What the task asks: Beginning with the line that contains "You are a GUI", restate each line below through the final one exactly, and exclude the pictures.

Data provided:
---
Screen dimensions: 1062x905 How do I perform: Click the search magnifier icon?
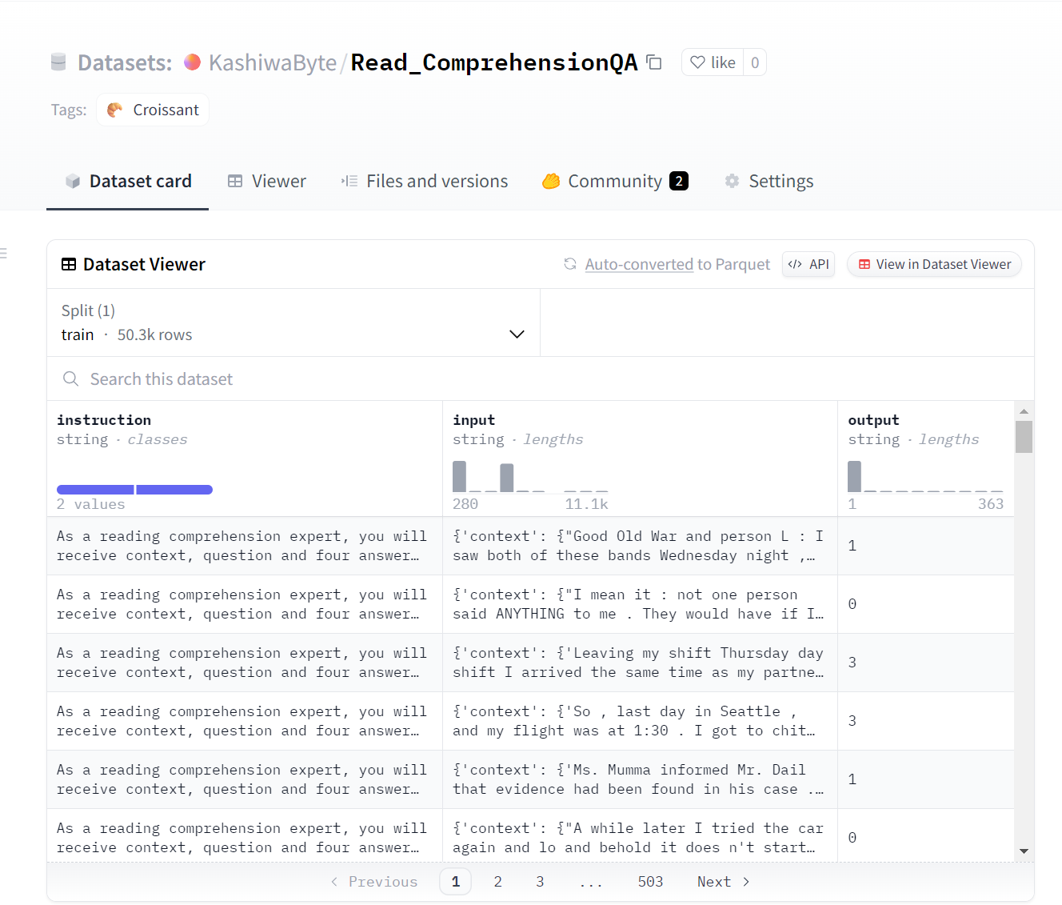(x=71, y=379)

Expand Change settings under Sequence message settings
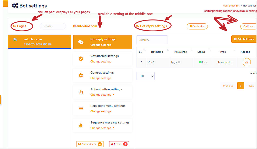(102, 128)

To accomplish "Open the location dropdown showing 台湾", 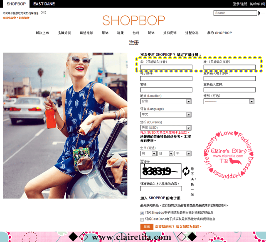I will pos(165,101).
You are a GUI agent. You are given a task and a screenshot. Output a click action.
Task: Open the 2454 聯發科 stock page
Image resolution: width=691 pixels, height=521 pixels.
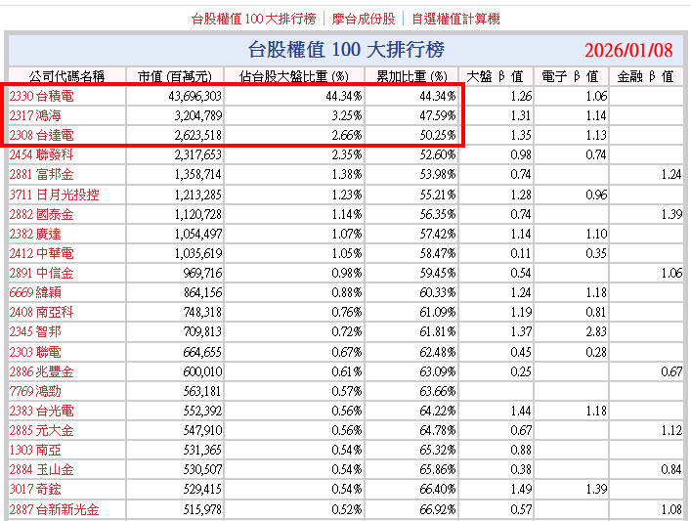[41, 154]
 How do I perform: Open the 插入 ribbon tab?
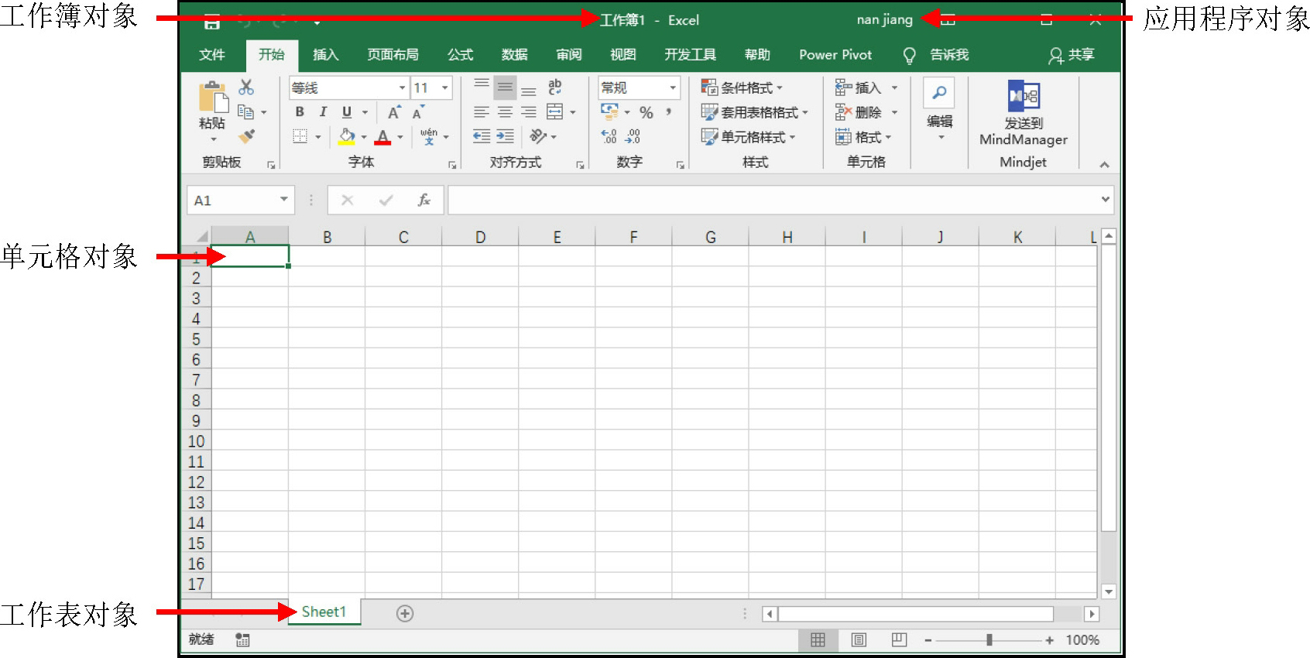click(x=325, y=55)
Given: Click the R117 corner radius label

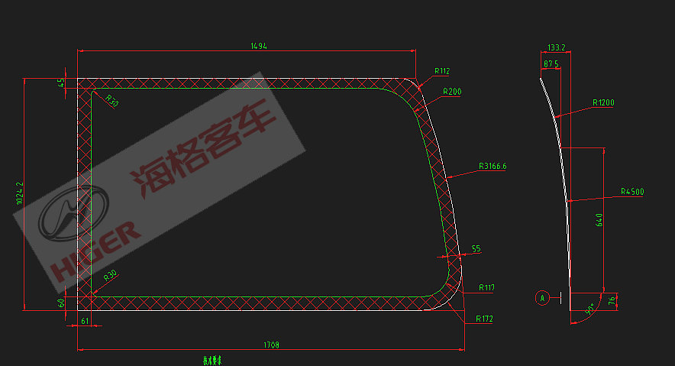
---
Written answer:
You are a GUI agent. You are given a task and a screenshot. Output a click action.
Task: Open the 2454 聯發科 stock page
Image resolution: width=691 pixels, height=521 pixels.
[41, 154]
 How do I perform: Open the 插入 ribbon tab?
click(x=325, y=55)
Given: Click the R117 corner radius label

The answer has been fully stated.